I know this was asked quite a while ago, but what I think you want is possible, and there are several ways to achieve it as I understand. In effect what you really want is to define the feature once but switch out the steps that are called for the feature based on whether you are calling the Internal service, the public webservice or the WebApp. There is a discussion of the various approaches to solve this on the mailing list for specflow but the gist of it is as follows (example show an API vs UI approach but the same applies to your Internal vs web service vs webapp I believe):
(thanks to Oliver Friedrich from the mailing list)
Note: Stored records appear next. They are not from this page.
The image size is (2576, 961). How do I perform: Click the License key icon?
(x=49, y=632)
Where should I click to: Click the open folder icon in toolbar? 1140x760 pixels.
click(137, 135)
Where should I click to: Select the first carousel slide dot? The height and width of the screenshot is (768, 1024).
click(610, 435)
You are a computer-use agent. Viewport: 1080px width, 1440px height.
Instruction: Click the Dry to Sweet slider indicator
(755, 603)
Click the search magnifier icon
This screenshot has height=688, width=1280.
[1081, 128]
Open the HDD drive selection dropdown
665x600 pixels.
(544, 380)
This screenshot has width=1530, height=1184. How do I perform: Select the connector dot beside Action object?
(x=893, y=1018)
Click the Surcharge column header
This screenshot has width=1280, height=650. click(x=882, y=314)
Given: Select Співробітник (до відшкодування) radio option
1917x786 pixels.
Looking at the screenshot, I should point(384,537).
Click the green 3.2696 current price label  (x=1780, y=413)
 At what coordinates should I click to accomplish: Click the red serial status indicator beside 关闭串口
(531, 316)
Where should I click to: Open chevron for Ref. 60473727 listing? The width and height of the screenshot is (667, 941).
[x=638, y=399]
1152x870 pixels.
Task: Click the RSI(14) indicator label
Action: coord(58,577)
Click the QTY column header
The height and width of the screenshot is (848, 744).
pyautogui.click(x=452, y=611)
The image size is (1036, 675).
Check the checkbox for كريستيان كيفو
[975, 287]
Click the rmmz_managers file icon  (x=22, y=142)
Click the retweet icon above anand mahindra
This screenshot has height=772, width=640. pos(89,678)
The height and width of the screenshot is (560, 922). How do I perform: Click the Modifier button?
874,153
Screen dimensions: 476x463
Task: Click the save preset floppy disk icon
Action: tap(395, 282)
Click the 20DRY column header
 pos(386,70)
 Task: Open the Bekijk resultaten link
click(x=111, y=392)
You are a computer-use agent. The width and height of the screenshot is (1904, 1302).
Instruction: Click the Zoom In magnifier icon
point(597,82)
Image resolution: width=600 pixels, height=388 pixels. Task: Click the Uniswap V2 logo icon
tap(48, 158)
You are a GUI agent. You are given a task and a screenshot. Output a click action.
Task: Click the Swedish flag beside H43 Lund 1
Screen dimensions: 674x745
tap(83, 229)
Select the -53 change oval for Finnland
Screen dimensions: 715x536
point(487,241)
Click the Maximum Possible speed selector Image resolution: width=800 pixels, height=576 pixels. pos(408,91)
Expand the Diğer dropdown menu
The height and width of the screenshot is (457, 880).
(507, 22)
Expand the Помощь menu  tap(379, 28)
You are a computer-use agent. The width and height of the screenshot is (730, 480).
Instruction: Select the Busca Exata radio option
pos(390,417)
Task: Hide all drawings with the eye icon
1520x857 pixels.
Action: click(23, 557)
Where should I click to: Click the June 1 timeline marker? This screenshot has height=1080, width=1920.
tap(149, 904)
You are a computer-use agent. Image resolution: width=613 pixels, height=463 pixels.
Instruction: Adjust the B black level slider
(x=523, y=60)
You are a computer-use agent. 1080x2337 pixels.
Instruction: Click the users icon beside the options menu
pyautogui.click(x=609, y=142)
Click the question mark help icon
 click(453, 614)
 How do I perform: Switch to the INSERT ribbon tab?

you need to create one assembly for each of the options you want to vary for the steps, so one for internal, one for web service and one for webapp. You tell specflow about all of the different assemblies in the config, like so:
<specFlow>
<stepAssemblies>
<stepAssembly assembly="Tests.API" />
<stepAssembly assembly="Tests.UI" />
</stepAssemblies>
</specFlow>
then in your common test steps you have some [BeforeTestRun]
step which chooses which assembly to load the steps from:
[Binding]
public class TestRunSetup {
// this method needs to be static
[BeforeTestRun]
public static void BeforeTestRun()
{
if (RunApiTests()) // <-- implement this method to choose whether to run the tests via your chosen method
{
Assembly.Load("Tests.API");
}
else
{
Assembly.Load("Tests.UI");
}
}
}
(thanks to Gáspár Nagy from the mailing list)
Try generating the tests during the build. I'm not sure exactly how this will work but it is an area we can investigate.
(thanks to Dan Mork from the mailing list)
If you use SpecFlow's dependency injection capabilities then you can create an interface for executing the calls you want to do and use this in a common set of steps. Then you can have 3 implementations of that interface, one which calls your internal service, one which calls the web service and one which manipulates the web app. All that then remains is to inject the correct implementation of that interface into the specflow step files, which can be done like this:
// the abstract concept of the system that could be implemented with
Selenium, HttpClient, etc.
public interface IDocument
{
string Title { get;}
void Load();
}
// the steps that are executed when the scenarios from your feature
file are executed
[Binding]
public class Steps
{
private readonly IDocument _document;
public Steps(IDocument document)
{
_document = document;
}
[Given("something")]
public void GivenSomething()
{
// set up given state
}
[When("I view the document")]
public void WhenIViewTheDocument()
{
_document.Load();
}
[Then(@"the title should be ""(.*)""")]
public void Then(string title)
{
Assert.ArEqual(_document.Title, title);
}
}
// this is where the magic happens - get the dependency injection
// container and register an IDocument implementation
[Binding]
public class Dependencies
{
private readonly IObjectContainer _objectContainer;
public Dependencies(IObjectContainer objectContainer)
{
_objectContainer = objectContainer;
}
[BeforeScenario]
public void RegisterDocumentInterfaces()
{
// register the correct IDocument implementation - UI or API
}
}
That still leaves you with the problem of how to know which implementation to register. That will depend on the specifics of your solution, your build environment, your test execution environment, etc. Some options for that...
BeforeScenarioAttribute
ScopeAttribute
is extensible for
you to create a subclass and provide your own logic for whether or not
a BeforeScenarioAttribute
method is executed. Hopefully this will give you some options to do what you want.
IMHO the first option is probably the best, though option 3 is pretty sweet as well.